The ASB’s current description of the concept of materiality is consistent with the definition used by the International Accounting Standards Board and the International Auditing and Assurance Standards Board. These pronouncements align the materiality concepts discussed in AICPA Professional Standards with the description of materiality used by the U.S. judicial system, the auditing standards of the Public Company Accounting Oversight Board (PCAOB), the U.S. Securities and Exchange Commission, and the Financial Accounting Standards Board (FASB).
The ASB believes it’s in the public interest to eliminate inconsistencies between the AICPA Professional Standards and the description of materiality used by the U.S. judicial system and other U.S. standard setters and regulators. Because the revised definition is aligned with the FASB, it is substantially consistent with current U.S. firm practices with respect to determining and applying materiality in an audit or attest engagement. Accordingly, U.S. practice is neither expected nor intended to change.

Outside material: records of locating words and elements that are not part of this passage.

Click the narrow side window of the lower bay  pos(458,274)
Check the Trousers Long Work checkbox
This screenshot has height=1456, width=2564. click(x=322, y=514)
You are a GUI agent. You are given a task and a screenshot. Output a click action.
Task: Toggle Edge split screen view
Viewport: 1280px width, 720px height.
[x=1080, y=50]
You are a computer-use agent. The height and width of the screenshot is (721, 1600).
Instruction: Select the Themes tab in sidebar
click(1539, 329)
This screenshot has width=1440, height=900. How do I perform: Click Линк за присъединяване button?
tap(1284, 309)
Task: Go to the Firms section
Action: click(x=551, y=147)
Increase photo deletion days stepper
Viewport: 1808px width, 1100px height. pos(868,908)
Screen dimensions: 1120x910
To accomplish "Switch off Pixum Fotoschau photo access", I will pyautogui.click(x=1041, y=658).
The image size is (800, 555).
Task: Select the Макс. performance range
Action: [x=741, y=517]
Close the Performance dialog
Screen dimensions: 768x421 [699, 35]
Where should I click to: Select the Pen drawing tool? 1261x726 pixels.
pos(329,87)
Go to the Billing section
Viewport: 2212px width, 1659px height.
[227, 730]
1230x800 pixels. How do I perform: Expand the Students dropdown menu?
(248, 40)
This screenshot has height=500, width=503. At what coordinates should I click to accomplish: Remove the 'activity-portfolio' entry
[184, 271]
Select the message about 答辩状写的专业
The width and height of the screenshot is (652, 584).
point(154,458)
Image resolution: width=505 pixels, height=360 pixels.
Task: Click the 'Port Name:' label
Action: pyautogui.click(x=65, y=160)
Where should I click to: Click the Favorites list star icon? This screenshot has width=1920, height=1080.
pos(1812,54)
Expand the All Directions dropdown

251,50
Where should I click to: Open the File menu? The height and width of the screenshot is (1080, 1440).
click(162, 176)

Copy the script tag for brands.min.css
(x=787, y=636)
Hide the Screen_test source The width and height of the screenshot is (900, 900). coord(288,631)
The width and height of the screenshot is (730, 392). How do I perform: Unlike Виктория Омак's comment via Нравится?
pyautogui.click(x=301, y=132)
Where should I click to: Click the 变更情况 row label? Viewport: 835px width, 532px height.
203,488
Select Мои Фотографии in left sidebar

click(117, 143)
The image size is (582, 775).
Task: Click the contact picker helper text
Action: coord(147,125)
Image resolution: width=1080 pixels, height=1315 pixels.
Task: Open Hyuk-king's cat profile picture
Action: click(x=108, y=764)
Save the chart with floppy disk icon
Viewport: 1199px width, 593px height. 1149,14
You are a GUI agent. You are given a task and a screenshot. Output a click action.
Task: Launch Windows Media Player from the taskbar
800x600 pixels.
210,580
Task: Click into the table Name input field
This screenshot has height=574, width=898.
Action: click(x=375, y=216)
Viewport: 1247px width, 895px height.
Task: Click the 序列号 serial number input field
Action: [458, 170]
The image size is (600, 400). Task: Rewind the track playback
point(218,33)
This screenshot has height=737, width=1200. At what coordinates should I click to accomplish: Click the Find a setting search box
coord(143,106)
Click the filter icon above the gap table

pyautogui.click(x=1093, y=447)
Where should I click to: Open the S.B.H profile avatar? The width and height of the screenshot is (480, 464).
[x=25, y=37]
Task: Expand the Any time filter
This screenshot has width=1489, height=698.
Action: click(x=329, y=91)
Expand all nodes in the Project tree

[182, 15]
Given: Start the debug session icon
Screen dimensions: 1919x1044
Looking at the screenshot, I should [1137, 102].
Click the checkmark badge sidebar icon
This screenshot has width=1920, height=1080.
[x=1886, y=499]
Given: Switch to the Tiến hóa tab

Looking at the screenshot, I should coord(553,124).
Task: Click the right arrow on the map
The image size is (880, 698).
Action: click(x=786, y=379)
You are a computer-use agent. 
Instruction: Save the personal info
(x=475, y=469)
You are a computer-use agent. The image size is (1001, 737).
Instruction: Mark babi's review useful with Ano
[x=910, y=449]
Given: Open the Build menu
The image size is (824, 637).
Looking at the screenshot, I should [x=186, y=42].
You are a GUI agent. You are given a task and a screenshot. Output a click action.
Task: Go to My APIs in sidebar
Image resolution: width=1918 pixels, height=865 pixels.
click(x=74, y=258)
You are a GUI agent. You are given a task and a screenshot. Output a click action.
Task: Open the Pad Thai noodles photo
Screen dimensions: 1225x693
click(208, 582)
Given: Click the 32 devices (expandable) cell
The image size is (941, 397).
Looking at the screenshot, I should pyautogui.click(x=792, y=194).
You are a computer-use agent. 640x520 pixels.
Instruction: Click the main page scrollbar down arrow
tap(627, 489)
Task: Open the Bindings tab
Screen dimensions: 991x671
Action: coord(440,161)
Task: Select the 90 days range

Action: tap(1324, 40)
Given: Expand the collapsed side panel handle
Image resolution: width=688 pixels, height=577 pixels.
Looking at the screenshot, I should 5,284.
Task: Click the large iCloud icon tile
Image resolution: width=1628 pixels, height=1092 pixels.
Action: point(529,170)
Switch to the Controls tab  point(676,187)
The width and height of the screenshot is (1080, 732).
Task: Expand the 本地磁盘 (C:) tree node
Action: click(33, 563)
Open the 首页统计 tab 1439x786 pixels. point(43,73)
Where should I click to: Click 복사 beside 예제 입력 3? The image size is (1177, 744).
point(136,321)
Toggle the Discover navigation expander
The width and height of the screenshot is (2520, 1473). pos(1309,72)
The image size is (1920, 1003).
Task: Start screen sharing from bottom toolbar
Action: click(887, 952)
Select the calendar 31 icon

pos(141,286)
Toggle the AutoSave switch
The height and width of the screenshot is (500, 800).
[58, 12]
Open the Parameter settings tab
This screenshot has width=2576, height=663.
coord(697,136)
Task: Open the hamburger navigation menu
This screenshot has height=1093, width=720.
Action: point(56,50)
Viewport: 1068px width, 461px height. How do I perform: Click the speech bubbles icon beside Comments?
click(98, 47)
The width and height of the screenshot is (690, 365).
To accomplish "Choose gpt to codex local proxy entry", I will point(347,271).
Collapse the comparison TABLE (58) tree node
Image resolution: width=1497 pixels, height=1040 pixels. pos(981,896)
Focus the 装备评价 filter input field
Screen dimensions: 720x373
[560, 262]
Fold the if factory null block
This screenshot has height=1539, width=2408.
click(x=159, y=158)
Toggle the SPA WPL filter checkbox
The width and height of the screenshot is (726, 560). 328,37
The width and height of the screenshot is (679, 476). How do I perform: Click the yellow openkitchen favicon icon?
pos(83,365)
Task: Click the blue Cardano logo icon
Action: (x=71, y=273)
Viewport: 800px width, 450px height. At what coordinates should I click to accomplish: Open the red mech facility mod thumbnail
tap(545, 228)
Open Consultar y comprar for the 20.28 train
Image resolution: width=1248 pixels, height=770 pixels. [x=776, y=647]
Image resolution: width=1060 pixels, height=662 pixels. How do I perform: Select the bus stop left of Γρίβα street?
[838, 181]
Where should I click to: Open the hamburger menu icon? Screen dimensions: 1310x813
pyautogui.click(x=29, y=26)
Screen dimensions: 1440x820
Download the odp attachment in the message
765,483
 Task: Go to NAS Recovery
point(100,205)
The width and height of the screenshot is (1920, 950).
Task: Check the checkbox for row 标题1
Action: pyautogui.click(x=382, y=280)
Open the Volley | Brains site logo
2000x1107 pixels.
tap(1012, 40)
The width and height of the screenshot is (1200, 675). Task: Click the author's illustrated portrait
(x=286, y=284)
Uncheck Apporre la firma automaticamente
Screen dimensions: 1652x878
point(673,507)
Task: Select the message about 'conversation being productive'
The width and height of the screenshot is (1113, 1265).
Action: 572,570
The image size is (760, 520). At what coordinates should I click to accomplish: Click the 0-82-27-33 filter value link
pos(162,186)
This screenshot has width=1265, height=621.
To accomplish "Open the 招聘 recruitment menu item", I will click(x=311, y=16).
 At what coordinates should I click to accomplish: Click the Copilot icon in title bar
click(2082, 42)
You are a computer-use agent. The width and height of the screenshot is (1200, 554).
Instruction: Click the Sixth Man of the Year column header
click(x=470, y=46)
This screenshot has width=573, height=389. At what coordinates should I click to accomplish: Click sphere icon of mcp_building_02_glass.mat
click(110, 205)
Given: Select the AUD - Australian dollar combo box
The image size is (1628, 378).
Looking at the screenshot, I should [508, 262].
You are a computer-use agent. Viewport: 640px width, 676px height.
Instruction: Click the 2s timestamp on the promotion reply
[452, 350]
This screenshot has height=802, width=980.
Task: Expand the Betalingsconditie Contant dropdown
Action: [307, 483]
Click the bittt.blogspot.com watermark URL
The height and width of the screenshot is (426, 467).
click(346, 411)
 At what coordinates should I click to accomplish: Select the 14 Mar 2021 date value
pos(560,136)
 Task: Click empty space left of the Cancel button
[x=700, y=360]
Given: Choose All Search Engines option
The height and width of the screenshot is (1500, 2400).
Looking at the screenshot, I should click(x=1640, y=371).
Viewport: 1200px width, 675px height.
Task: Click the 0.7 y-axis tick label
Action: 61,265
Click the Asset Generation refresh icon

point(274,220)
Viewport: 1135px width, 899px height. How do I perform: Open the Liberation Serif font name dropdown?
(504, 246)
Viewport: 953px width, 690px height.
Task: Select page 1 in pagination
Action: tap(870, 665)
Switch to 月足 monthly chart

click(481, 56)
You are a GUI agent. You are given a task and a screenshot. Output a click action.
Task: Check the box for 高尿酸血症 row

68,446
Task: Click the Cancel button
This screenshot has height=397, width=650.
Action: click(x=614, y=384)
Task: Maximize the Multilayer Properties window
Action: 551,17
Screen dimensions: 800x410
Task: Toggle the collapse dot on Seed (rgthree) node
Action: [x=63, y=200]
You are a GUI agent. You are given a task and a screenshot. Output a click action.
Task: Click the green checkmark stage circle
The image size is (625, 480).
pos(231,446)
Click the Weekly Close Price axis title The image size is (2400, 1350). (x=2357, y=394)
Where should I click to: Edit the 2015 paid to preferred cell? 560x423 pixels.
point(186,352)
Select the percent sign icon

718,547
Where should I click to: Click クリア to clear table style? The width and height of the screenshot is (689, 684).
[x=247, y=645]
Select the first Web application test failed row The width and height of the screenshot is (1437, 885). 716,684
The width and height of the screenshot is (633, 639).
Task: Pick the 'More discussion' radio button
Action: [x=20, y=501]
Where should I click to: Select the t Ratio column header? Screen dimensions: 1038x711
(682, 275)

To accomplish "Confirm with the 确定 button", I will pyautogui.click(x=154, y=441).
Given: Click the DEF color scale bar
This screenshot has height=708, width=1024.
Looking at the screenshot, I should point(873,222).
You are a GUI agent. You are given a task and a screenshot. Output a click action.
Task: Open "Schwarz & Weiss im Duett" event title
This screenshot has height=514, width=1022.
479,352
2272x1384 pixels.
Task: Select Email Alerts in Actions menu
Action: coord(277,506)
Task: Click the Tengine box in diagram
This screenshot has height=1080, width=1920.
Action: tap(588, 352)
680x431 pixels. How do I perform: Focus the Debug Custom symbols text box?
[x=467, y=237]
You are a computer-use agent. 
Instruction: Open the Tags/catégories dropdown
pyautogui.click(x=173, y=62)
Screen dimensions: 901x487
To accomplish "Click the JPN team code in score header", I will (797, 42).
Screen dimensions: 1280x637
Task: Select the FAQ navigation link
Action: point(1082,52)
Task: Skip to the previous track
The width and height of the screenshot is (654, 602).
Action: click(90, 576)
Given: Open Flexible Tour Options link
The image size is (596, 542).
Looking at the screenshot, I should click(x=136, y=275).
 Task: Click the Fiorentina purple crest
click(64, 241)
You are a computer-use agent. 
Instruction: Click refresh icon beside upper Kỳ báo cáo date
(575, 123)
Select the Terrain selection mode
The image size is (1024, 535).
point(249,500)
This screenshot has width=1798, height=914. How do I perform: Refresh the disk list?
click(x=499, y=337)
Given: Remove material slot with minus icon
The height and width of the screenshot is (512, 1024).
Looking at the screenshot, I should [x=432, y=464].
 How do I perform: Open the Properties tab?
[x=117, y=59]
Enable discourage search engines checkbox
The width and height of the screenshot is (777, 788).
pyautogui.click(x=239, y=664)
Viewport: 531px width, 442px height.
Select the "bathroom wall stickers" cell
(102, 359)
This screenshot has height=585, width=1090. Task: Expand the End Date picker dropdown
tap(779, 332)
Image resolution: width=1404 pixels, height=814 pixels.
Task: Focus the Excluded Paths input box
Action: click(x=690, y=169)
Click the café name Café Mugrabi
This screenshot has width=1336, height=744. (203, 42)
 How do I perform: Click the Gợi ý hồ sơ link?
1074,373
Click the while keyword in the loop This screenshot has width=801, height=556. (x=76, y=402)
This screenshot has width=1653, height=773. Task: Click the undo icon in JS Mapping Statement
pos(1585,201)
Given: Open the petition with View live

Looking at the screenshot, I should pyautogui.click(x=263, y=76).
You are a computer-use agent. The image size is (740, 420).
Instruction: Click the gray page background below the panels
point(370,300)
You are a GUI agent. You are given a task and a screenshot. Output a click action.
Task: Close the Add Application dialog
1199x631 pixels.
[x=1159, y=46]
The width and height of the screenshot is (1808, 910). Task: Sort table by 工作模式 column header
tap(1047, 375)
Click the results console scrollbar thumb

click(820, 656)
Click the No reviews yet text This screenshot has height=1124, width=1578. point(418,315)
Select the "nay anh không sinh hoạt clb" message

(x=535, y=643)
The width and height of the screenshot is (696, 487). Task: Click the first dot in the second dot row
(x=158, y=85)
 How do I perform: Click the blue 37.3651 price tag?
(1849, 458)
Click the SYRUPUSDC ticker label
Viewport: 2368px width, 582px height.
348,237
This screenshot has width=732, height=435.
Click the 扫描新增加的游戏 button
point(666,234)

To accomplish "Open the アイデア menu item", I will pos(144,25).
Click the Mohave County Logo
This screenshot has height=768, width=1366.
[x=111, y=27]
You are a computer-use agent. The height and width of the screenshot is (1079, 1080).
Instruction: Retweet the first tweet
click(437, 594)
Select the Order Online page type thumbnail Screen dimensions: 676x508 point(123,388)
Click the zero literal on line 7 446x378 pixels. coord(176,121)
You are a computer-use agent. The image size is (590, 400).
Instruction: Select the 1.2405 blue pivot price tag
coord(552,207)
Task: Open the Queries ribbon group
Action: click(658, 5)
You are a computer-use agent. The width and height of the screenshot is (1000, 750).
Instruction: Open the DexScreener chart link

The revised description of materiality is as follows:
Misstatements, including omissions, are material if there is a substantial likelihood that, individually or in the aggregate, they would influence the judgment made by a reasonable user based on the financial statements.
The SAS and SSAE become effective for periods ending, or for practitioners’ examination or review reports dated, on or after December 15, 2020, respectively.